Bladensburg last had the nation’s attention because of the shambolic events of Aug. 24, 1814. President James Madison fled from there, where feeble American resistance enabled British soldiers to proceed to torch the president’s house and the Capitol. At Wednesday’s oral argument, the court, sitting across the street from the Capitol, can begin to tidy up its establishment clause jurisprudence that Justice Clarence Thomas correctly says is “in shambles.”
Here’s the enlightened reasoning he uses to arrive at this counterfactual conclusion.
- It’s just the Outrage Brigade complaining. They “choose to be offended”, so they should just not choose that way. Only people who take Christianity for granted have voices that count.
- It’s tradition. Yeah, so? Slavery was a tradition, too. That something was done one way in the past does not entail that it must be done in the same way for eternity.
- It’s passive. No one is going to be converted just by walking past a cross, which is true, but that’s not the concern. This is on government land. It sends the message to everyone that the government favors one religion over another.

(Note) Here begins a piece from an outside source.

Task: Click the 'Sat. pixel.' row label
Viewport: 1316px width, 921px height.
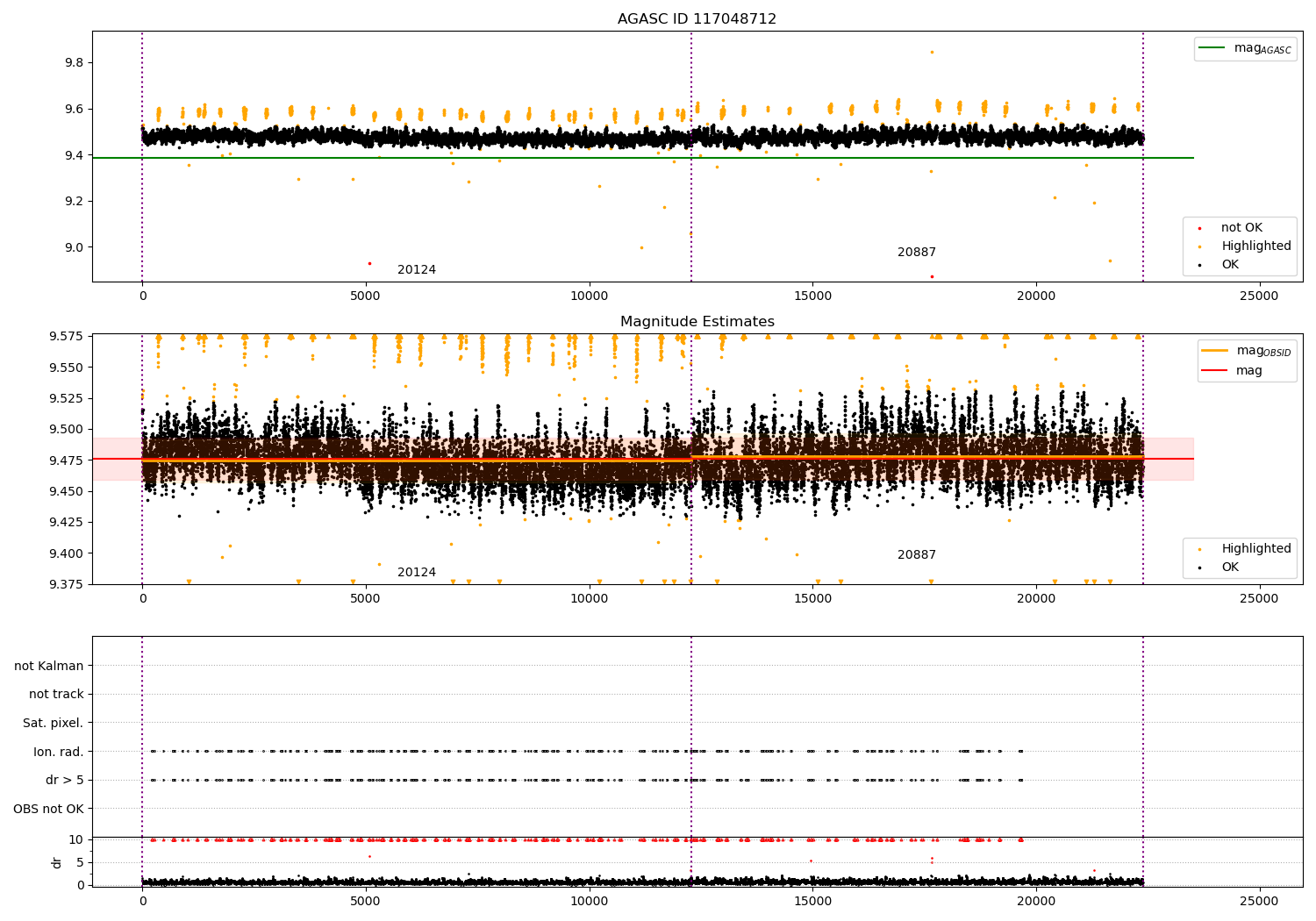Action: [x=54, y=723]
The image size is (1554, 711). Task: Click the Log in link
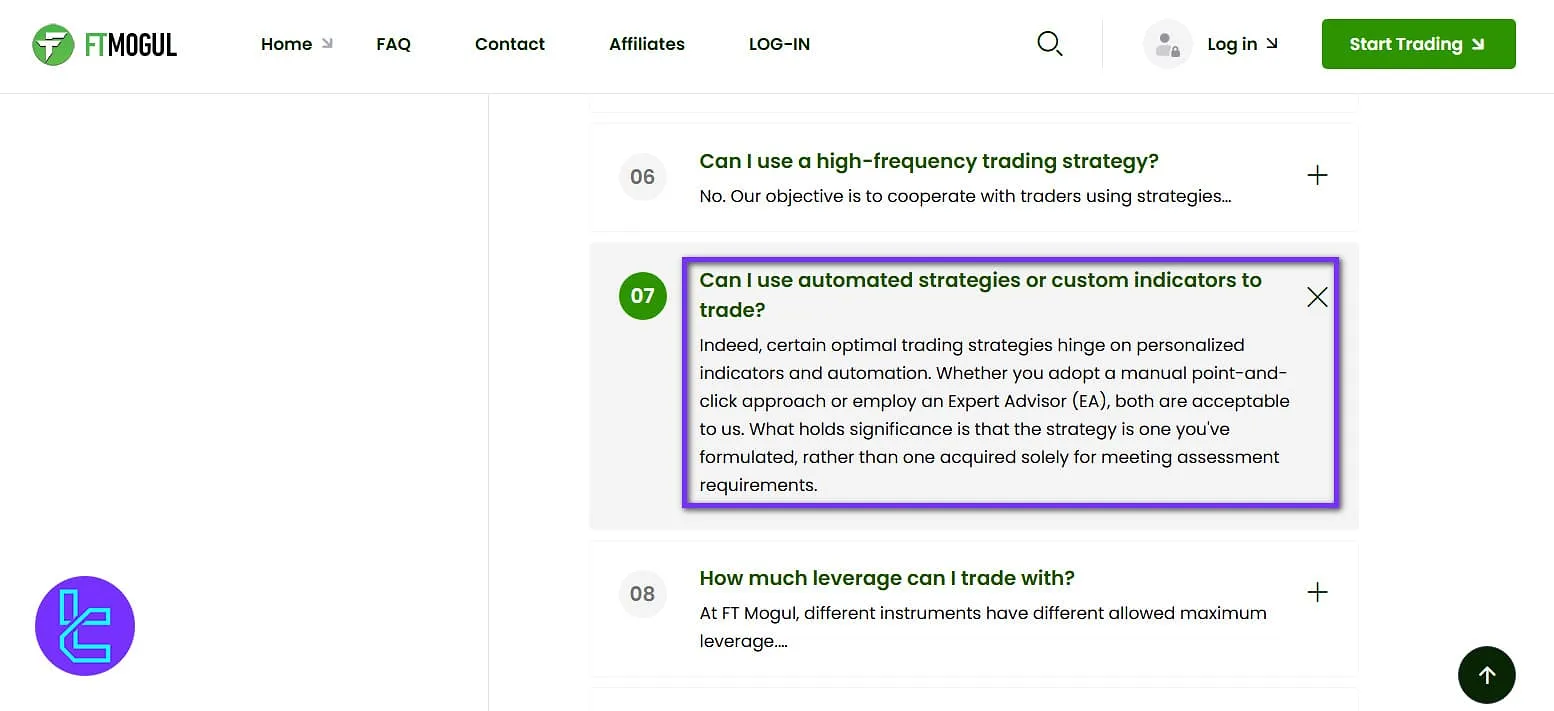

- Honoring the war dead is a secular purpose. Sure, it’s even a humanist purpose. But what matters here is how they’re honored. Would Will make the same argument if the symbol were an inverted pentagram instead of a cross? No, he would not. He would freak out that the dead were being honored with sacrilege…to him.
- There are other Christian symbols in government facilities. Yep. That’s not an argument for keeping others, it’s an argument for tearing them all down. Or, if they’re artistically worthy, neatly excising them and transferring them to private hands.
- Circumlocutions. Many defenders are referring to this as a “cross-shaped object”, as if that passively removes all religious context. If I say a statue is only shaped like a winged demon osculating the hind end of a goat, that doesn’t abruptly turn it into an abstract, neutral object that would make no heretical impression on a passing Christian.
The whole thing is ridiculous. This cross was dedicated as an explicitly Christian symbol.
Representative Stephen W. Gambrill of the Fifth Maryland District delivered the dedication address, in which he stated: “You men of Prince Georges County fought for the sacred right of all to live in peace and security and by the token of this cross, symbolic of Calvary, let us keep fresh the memory of our boys who died for a righteous cause.”1 An invocation was given by Rev. A.J. Carey, pastor of St. Jerome’s Catholic Church. Rev. B.P. Robertson, pastor of the First Baptist Church pronounced a benediction.
For a court that claims the intent of the authors of the Constitution must be respected to suddenly pretend that the plain intent, clear symbology, and openly stated purpose of a giant Christian cross can be disregarded so they can maintain a dishonest pretense is absurd to an extreme degree. This is Christian conservative hypocrisy.
But I’m a pragmatist. I’m willing to compromise. I’m willing to cut George Will and other fanatics some slack and let them have their obvious Jesus monument if they’ll concede that we can reinterpret the Second Amendment to mean that only official military organizations of the US government are free to bear arms. You know, that’s less insane than putting on a pious act that a Christian symbol of Calvary is nothing but two sticks at right angles to one another.
Also, hey, George Will: read Matthew 26:34.